Italy’s Finance Minister Giovanni Tria warned Thursday of the potential repercussions of the slowdown of the German economy and slammed the EU for failing to recognise the problem.
‘Italy’s economic slowdown, with its GDP flat in the third quarter, must be placed in a context of a generalized and long-term slowdown in the euro area,’ Tria said.
‘The data out of Germany is not encouraging and its consequences for the Italian economy are worrying,’ he added.
Germany’s years-long run of steady growth came to a screeching halt in the third quarter, official data showed Wednesday, with a 0.2-percent slump in gross domestic product (GDP) between July and September.
It was the first fall in the measure since early 2015 and worse than forecast by analysts after months of troubling economic indicators suggested all was not well with Europe’s biggest economy.

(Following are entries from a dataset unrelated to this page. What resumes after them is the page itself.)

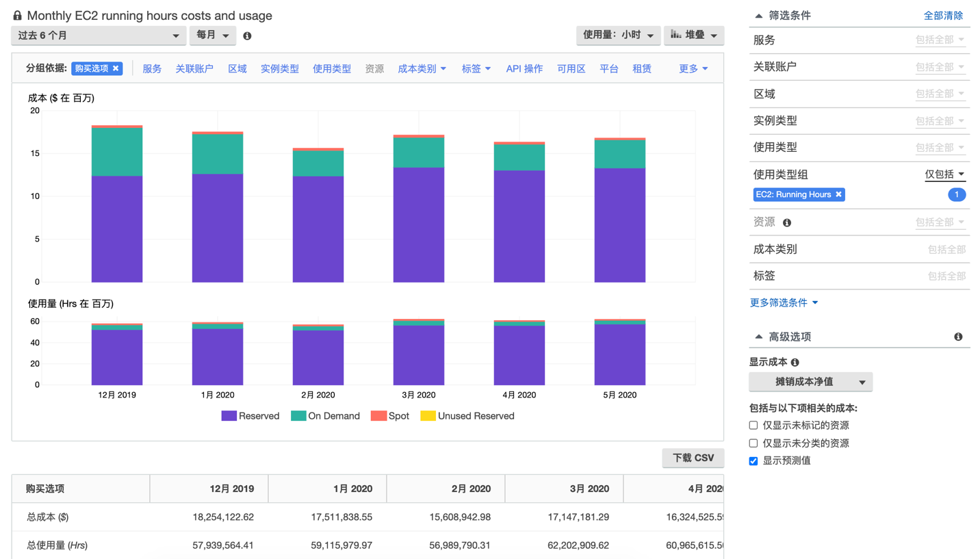Click the lock icon beside report title
This screenshot has height=559, width=980.
(18, 16)
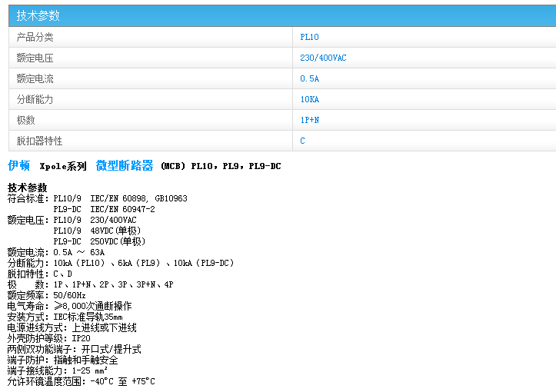
Task: Click the 10KA breaking capacity link
Action: [309, 99]
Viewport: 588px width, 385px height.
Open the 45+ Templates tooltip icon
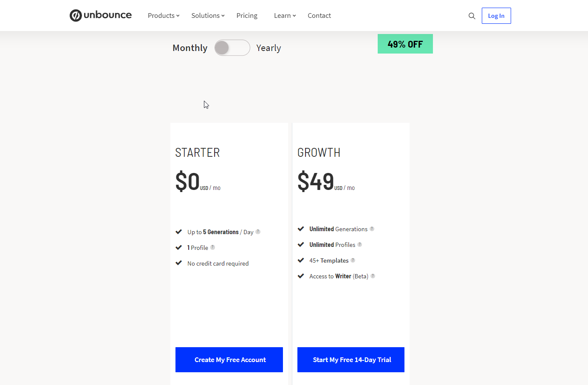pos(353,260)
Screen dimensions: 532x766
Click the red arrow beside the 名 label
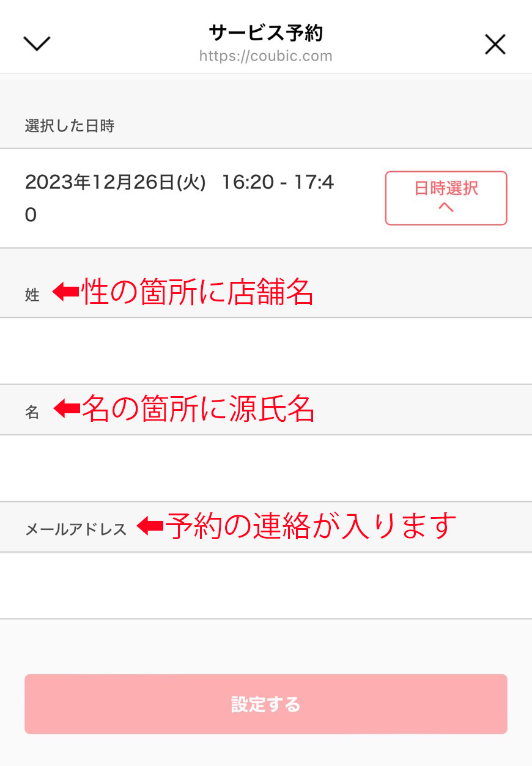pos(67,409)
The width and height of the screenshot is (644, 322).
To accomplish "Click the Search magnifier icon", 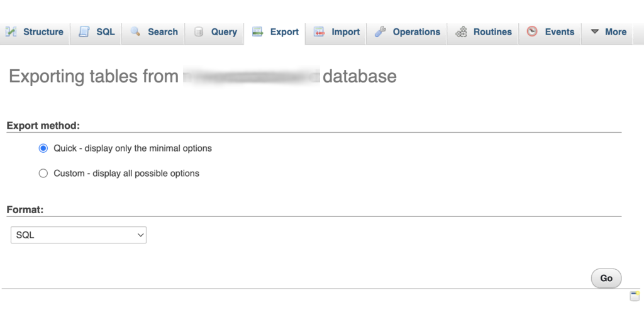I will click(135, 32).
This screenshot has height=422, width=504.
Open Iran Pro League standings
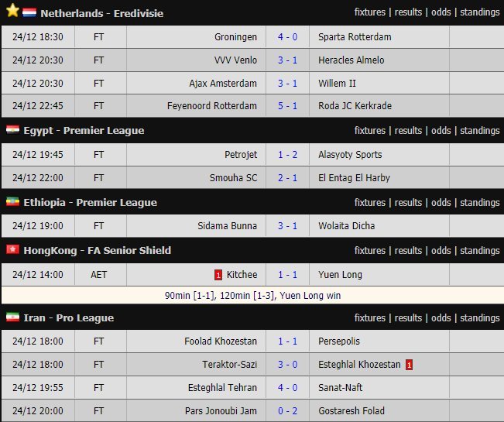click(x=480, y=318)
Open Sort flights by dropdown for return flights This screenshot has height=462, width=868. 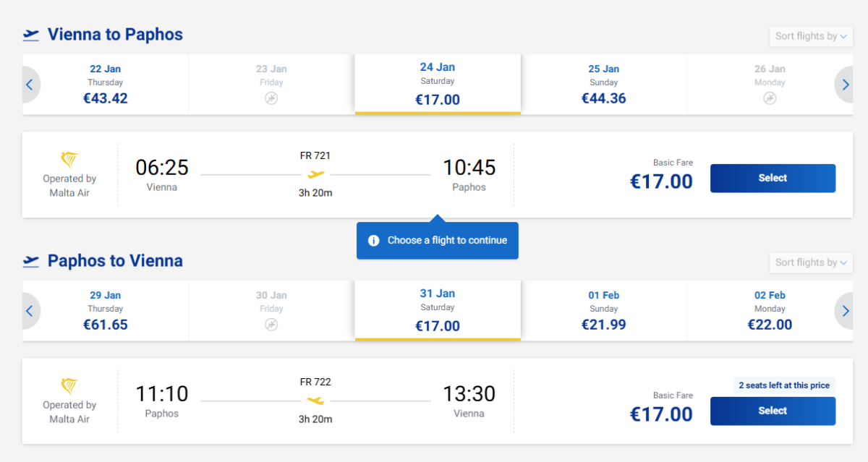coord(811,262)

‘The growth problem is a European problem, to be faced together and not in a separate and confrontational way,’ Tria said.
‘Europe seems neither to be aware of the situation, nor able to implement macroeconomic policies to reverse this slowdown at European level,’ he added.
Italy’s populist government is been locked in a battle with the EU over its big-spending 2019 budget.
While Rome insists it is the only way to boost growth, the European Commission says it will only aggravate Italy’s debt troubles.
Germany’s own public finances are very strong and Berlin consistently calls on its EU peers – including Italy – to make sure the accounts balance.